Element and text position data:
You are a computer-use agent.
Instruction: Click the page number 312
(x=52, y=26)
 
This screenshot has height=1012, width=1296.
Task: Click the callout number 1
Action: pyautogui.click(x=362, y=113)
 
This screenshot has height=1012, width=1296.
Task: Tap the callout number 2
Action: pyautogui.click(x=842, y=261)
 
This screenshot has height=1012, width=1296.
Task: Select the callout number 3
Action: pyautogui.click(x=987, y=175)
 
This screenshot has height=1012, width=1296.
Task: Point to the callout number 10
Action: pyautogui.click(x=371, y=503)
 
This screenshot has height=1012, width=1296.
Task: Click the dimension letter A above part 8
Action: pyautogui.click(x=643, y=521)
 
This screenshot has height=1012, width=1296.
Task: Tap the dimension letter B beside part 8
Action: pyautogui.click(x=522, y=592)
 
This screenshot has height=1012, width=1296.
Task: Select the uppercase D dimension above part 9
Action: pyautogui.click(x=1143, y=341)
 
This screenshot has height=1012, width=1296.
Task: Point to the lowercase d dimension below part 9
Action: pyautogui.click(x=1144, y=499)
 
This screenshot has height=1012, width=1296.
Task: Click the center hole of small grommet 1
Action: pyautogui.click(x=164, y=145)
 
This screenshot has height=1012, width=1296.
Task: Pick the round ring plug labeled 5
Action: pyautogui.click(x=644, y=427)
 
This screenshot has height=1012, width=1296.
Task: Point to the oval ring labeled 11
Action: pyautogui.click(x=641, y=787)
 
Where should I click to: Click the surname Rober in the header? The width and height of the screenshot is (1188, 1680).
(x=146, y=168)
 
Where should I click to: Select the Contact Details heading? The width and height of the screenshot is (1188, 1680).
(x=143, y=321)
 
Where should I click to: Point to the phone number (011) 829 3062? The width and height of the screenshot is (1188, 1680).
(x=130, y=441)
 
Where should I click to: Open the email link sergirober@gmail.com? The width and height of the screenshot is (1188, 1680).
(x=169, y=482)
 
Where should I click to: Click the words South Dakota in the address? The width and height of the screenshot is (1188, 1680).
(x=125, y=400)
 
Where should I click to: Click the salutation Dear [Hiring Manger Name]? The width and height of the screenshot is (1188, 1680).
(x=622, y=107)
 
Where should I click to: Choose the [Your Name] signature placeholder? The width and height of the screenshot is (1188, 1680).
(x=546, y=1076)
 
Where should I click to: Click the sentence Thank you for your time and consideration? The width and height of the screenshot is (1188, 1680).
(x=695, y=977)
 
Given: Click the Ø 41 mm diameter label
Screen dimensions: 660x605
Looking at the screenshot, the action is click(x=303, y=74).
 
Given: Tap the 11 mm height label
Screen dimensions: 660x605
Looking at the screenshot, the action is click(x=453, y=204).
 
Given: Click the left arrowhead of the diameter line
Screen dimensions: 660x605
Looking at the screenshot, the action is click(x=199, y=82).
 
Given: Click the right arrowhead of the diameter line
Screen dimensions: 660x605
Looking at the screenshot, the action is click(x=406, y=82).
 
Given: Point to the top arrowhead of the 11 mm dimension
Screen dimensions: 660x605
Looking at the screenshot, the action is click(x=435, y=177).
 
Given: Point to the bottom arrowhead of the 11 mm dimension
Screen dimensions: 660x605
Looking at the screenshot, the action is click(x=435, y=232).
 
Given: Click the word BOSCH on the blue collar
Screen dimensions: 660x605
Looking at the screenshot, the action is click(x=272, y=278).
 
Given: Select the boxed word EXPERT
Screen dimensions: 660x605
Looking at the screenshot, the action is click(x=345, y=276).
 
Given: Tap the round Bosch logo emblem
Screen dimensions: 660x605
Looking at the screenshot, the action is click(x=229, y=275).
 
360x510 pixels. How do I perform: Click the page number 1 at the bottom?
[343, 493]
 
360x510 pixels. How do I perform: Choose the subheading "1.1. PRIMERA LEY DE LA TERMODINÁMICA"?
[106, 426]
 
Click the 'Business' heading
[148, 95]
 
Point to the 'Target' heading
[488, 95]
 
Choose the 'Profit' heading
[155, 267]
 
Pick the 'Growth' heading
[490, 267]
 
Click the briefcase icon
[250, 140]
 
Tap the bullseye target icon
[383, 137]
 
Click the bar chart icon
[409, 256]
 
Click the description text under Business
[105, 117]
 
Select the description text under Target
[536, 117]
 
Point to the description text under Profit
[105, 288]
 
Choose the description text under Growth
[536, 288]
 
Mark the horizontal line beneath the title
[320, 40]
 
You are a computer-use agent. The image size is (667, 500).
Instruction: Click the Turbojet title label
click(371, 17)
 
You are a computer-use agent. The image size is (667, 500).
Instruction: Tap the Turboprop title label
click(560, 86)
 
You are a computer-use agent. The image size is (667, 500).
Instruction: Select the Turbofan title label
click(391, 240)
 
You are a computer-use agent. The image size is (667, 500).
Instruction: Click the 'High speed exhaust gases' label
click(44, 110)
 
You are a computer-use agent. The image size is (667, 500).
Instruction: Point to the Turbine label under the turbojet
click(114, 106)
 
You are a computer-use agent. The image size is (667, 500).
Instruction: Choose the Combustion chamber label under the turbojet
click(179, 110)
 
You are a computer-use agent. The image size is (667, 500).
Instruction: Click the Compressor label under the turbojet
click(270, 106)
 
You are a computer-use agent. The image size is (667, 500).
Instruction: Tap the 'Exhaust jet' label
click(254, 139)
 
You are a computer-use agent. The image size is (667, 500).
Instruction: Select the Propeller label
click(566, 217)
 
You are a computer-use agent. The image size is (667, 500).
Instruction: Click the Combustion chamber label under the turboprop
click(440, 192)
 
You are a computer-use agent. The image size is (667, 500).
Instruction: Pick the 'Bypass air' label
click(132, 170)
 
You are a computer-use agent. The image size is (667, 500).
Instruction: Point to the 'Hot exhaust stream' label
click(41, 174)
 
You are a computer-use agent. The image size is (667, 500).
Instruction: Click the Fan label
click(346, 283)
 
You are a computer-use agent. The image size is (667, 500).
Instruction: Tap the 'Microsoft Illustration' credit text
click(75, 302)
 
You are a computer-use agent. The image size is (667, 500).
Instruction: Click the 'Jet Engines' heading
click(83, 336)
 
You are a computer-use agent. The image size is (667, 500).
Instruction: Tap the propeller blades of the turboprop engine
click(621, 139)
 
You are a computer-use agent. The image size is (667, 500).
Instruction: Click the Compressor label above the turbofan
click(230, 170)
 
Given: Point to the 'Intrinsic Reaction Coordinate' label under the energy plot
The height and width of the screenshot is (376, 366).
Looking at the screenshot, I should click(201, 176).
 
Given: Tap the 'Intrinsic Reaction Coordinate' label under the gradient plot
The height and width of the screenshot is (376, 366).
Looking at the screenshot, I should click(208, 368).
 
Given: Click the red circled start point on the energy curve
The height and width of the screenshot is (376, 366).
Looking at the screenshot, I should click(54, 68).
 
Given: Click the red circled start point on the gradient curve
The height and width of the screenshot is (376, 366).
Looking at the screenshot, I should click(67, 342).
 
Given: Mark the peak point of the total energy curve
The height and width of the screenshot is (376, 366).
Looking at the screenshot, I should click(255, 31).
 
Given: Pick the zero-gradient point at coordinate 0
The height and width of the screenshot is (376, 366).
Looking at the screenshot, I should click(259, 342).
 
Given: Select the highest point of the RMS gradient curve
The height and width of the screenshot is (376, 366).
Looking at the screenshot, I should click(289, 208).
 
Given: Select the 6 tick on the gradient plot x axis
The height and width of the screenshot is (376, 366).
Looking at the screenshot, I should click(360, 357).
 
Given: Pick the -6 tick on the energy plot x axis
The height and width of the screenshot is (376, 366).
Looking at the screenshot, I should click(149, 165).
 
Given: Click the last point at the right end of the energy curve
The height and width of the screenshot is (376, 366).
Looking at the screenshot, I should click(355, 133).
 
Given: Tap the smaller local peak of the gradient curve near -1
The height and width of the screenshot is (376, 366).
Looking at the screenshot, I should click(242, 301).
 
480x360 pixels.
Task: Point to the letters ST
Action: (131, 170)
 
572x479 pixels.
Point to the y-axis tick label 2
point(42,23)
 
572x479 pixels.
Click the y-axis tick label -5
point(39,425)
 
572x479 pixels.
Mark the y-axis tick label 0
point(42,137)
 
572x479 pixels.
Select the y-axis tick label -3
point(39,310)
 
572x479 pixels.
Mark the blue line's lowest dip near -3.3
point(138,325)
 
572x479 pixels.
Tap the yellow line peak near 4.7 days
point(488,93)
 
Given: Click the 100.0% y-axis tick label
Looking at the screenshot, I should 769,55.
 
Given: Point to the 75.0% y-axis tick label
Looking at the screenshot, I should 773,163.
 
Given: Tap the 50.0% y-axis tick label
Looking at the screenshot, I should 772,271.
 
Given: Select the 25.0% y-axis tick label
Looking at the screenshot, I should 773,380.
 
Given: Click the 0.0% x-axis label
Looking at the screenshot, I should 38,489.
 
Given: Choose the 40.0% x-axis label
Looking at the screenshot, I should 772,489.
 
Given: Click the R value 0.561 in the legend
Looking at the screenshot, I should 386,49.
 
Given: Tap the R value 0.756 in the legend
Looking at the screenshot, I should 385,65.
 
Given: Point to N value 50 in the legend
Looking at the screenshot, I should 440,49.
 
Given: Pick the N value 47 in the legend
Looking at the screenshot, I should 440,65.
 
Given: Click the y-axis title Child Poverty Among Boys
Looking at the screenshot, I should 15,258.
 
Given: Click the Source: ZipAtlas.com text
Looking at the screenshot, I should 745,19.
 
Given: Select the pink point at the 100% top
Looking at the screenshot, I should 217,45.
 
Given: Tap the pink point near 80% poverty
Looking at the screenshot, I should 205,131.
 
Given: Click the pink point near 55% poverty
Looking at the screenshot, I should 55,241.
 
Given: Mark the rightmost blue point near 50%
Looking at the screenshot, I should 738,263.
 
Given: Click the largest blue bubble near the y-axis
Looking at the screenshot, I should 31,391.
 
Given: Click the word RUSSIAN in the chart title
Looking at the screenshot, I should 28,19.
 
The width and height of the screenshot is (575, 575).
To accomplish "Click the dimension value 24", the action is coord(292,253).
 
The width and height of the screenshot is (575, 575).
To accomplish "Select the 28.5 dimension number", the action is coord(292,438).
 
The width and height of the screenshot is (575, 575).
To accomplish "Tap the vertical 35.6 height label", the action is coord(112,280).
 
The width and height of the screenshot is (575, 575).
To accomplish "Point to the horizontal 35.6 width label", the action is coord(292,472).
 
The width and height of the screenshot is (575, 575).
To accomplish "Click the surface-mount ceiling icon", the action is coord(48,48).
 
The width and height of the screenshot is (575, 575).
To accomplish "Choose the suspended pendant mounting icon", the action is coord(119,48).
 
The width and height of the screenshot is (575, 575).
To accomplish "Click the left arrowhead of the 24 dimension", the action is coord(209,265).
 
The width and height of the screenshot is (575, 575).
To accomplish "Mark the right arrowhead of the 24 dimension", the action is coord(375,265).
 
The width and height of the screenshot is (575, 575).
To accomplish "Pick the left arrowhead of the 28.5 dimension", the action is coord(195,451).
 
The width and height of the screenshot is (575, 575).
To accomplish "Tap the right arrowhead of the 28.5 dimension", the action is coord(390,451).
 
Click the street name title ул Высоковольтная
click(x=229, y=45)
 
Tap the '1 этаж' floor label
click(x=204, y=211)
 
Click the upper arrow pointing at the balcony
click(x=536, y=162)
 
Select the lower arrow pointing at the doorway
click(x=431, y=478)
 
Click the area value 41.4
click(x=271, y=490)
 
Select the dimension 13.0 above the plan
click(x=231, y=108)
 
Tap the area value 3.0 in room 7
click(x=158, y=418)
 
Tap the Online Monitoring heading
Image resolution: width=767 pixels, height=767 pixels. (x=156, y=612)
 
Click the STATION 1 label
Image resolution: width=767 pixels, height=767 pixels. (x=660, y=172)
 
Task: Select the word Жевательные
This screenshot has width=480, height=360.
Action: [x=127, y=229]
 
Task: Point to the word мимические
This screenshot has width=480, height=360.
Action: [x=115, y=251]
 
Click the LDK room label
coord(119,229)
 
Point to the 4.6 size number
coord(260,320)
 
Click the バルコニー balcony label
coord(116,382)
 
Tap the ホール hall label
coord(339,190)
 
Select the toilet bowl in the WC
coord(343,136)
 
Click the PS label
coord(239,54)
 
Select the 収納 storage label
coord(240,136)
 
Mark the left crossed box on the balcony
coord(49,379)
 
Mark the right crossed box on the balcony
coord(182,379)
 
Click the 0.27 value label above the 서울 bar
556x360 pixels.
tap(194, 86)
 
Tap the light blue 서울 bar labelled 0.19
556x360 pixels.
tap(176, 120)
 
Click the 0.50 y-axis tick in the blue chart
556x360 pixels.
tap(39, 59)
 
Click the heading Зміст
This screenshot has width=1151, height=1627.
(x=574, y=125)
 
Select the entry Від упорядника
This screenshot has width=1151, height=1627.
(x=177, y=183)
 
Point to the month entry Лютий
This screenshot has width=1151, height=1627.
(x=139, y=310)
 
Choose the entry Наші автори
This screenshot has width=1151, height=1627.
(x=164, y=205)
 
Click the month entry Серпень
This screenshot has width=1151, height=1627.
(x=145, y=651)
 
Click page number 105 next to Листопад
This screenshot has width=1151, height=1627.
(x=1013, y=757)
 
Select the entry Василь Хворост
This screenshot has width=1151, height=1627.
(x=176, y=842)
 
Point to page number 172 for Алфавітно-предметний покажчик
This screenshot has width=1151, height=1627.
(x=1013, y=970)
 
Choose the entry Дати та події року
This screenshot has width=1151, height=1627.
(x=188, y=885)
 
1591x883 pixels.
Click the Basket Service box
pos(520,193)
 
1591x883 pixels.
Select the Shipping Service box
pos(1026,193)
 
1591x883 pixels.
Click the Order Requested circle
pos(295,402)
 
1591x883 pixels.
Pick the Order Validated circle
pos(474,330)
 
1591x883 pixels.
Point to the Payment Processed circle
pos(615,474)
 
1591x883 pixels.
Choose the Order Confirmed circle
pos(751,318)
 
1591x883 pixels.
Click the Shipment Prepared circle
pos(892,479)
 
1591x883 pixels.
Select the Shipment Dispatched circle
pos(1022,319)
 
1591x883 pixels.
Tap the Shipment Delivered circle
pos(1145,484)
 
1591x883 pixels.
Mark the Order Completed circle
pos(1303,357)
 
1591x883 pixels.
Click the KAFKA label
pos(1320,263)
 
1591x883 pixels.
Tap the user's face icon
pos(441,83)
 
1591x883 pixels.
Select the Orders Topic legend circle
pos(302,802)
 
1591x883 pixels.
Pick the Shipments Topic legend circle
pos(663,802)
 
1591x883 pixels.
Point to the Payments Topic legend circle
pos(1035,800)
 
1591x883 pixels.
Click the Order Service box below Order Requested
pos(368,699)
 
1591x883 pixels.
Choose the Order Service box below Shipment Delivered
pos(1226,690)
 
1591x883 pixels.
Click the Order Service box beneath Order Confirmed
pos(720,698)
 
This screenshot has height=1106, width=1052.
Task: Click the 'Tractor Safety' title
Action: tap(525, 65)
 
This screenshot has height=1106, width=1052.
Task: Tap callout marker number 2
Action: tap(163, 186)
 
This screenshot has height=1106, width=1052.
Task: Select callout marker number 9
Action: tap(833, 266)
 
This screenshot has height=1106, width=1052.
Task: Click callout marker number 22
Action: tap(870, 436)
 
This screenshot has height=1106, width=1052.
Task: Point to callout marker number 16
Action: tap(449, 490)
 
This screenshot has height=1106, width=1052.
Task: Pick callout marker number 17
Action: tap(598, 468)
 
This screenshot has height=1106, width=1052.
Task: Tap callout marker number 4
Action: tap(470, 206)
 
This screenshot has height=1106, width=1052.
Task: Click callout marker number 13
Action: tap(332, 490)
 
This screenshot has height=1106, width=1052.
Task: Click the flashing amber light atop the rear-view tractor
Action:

Exercise
Copy the items from the start of the records through the line containing "Action: pyautogui.click(x=644, y=427)", substituting "balloon" for "callout" wherever it occurs. Leave everything else unchanged.

Answer for the task
You are a computer-use agent.
Instruction: Click the page number 312
(x=52, y=26)
 
This screenshot has height=1012, width=1296.
Task: Click the balloon number 1
Action: pyautogui.click(x=362, y=113)
 
This screenshot has height=1012, width=1296.
Task: Tap the balloon number 2
Action: pyautogui.click(x=842, y=261)
 
This screenshot has height=1012, width=1296.
Task: Select the balloon number 3
Action: pyautogui.click(x=987, y=175)
 
This screenshot has height=1012, width=1296.
Task: Point to the balloon number 10
Action: pyautogui.click(x=371, y=503)
 
This screenshot has height=1012, width=1296.
Task: Click the dimension letter A above part 8
Action: pyautogui.click(x=643, y=521)
 
This screenshot has height=1012, width=1296.
Task: Tap the dimension letter B beside part 8
Action: pyautogui.click(x=522, y=592)
 
This screenshot has height=1012, width=1296.
Task: Select the uppercase D dimension above part 9
Action: pyautogui.click(x=1143, y=341)
 
This screenshot has height=1012, width=1296.
Task: Point to the lowercase d dimension below part 9
Action: pyautogui.click(x=1144, y=499)
 
This screenshot has height=1012, width=1296.
Task: Click the center hole of small grommet 1
Action: pyautogui.click(x=164, y=145)
 
This screenshot has height=1012, width=1296.
Task: Pick the round ring plug labeled 5
Action: pyautogui.click(x=644, y=427)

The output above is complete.